-- START OF Source records --
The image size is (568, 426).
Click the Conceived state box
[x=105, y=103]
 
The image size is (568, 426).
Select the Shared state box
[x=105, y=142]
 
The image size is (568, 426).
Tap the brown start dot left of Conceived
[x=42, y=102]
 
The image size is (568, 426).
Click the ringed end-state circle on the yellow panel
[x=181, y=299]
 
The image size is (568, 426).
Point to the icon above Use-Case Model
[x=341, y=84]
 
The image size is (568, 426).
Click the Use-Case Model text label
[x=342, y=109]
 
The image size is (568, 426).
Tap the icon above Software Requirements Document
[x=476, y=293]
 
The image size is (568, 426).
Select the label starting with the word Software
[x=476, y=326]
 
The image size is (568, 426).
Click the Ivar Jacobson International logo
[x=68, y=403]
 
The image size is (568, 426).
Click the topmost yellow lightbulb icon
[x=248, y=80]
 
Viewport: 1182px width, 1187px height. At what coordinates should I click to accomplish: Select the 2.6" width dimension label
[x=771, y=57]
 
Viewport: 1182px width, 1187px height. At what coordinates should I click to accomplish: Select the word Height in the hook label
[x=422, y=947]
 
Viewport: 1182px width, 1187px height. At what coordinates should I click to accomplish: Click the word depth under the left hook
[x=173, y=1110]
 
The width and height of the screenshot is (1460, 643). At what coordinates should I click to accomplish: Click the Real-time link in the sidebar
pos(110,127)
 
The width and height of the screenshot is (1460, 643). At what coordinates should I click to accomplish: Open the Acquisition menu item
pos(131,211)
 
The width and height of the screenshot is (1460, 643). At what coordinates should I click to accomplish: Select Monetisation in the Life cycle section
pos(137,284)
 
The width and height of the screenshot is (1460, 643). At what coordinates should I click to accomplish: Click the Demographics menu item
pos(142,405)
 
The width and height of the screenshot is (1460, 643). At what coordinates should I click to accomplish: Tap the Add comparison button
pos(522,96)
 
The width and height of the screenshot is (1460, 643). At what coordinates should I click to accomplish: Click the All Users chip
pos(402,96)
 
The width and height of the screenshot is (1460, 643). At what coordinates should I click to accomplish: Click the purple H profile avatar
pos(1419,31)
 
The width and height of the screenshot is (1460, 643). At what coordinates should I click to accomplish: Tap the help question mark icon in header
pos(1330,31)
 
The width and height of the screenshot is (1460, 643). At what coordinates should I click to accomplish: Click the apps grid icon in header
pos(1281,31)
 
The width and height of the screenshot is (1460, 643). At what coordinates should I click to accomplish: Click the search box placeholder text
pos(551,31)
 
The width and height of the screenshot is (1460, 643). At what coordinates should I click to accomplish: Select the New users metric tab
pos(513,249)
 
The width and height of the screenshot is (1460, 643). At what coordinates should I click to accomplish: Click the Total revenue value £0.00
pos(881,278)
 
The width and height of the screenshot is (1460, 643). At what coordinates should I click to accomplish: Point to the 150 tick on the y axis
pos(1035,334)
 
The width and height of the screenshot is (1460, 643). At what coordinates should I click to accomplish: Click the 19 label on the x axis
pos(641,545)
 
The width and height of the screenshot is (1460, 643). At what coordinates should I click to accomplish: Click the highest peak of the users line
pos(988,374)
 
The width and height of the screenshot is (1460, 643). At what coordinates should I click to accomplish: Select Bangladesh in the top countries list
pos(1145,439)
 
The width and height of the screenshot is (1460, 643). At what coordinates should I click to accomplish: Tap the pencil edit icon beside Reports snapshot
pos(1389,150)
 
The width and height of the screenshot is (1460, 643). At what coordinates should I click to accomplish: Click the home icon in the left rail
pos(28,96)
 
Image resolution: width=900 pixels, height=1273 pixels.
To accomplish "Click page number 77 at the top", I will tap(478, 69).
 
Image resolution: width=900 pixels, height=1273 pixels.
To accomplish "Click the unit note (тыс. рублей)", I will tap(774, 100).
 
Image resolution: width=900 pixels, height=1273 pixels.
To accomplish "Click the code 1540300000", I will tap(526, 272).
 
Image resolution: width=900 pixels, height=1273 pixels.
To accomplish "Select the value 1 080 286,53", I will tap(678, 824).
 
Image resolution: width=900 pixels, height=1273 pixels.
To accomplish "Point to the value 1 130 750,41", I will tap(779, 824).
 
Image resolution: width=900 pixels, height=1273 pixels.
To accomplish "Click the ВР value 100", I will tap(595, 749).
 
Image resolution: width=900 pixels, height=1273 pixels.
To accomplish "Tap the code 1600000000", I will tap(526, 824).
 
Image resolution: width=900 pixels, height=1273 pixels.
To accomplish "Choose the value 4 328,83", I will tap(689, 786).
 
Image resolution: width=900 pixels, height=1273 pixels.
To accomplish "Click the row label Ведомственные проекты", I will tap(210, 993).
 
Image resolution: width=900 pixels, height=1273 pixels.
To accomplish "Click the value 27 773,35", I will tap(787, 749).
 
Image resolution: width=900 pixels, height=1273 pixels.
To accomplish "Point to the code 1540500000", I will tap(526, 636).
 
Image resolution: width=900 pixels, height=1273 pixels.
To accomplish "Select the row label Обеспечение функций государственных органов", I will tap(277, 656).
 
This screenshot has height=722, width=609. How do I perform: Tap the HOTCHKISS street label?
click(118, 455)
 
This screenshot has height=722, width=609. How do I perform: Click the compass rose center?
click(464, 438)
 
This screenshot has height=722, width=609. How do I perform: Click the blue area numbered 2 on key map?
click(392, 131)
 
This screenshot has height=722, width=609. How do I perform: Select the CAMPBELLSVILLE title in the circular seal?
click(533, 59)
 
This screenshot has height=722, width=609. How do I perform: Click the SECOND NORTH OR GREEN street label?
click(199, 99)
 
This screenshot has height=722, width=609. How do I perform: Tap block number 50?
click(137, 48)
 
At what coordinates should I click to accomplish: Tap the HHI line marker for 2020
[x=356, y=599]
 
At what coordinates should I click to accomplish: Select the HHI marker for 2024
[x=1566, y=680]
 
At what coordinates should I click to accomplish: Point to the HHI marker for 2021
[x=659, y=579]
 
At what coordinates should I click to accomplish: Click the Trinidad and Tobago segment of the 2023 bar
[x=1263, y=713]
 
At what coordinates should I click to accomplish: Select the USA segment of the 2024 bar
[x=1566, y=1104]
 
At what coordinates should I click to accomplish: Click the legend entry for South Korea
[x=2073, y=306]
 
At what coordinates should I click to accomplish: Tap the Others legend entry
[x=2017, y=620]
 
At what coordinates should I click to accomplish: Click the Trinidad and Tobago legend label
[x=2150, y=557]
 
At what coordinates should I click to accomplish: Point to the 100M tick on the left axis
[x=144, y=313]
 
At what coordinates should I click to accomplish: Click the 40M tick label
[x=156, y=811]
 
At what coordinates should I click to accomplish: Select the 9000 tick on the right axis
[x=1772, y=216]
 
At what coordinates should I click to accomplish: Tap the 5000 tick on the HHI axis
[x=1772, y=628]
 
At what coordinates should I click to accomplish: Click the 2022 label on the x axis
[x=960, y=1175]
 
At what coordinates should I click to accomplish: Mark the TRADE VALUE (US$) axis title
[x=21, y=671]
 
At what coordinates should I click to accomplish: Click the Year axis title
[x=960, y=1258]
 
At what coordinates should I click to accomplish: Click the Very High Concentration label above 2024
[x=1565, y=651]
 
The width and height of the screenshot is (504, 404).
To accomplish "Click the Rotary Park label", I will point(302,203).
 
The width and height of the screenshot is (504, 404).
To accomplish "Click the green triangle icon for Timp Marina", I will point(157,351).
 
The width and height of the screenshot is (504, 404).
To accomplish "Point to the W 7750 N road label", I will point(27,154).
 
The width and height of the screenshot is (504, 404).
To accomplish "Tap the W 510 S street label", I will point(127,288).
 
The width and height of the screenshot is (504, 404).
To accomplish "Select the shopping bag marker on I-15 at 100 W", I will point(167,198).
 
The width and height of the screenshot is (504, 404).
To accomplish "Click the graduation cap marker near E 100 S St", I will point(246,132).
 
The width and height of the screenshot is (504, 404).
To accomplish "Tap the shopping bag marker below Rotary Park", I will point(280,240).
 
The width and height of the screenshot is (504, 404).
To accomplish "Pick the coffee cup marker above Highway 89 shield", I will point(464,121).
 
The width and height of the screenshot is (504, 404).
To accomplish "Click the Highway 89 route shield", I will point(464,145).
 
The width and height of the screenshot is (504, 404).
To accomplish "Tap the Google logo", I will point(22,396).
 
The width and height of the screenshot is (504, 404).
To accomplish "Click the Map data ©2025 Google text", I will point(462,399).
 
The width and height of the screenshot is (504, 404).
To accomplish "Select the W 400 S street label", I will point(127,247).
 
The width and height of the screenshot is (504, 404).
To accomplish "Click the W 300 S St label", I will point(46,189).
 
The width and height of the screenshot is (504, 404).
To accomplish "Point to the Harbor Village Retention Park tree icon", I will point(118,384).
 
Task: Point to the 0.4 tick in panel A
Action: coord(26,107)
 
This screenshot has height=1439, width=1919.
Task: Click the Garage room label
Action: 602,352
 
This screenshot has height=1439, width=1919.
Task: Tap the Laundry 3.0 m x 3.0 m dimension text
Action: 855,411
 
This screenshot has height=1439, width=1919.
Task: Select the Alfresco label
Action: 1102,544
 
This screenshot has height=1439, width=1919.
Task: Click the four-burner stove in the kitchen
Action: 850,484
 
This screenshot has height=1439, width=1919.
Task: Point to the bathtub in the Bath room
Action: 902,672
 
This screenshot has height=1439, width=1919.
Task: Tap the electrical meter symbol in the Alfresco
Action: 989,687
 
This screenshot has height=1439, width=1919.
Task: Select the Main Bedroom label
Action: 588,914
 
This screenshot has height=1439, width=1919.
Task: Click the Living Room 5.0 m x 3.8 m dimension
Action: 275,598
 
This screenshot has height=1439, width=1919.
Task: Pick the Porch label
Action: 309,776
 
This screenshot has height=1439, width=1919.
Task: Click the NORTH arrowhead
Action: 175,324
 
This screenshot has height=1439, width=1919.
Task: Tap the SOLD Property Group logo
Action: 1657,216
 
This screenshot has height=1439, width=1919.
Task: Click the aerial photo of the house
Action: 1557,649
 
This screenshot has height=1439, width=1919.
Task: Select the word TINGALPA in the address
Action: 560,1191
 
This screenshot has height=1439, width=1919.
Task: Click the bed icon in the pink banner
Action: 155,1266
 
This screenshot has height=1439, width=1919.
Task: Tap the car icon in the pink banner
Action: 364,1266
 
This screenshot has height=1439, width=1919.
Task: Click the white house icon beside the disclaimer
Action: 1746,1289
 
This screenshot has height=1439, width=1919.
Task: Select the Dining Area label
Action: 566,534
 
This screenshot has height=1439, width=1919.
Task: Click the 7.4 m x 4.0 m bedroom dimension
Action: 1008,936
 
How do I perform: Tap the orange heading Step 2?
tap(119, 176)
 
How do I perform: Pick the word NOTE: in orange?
-- END OF Source records --
## Required task
Rewrite everything from the start of the records down to and including the line containing "[x=476, y=326]" as a Markdown table with the columns Row and Line, skipping blank lines.

## Finished task
| Row | Line |
|---|---|
| 1 | The image size is (568, 426). |
| 2 | Click the Conceived state box |
| 3 | [x=105, y=103] |
| 4 | The image size is (568, 426). |
| 5 | Select the Shared state box |
| 6 | [x=105, y=142] |
| 7 | The image size is (568, 426). |
| 8 | Tap the brown start dot left of Conceived |
| 9 | [x=42, y=102] |
| 10 | The image size is (568, 426). |
| 11 | Click the ringed end-state circle on the yellow panel |
| 12 | [x=181, y=299] |
| 13 | The image size is (568, 426). |
| 14 | Point to the icon above Use-Case Model |
| 15 | [x=341, y=84] |
| 16 | The image size is (568, 426). |
| 17 | Click the Use-Case Model text label |
| 18 | [x=342, y=109] |
| 19 | The image size is (568, 426). |
| 20 | Tap the icon above Software Requirements Document |
| 21 | [x=476, y=293] |
| 22 | The image size is (568, 426). |
| 23 | Select the label starting with the word Software |
| 24 | [x=476, y=326] |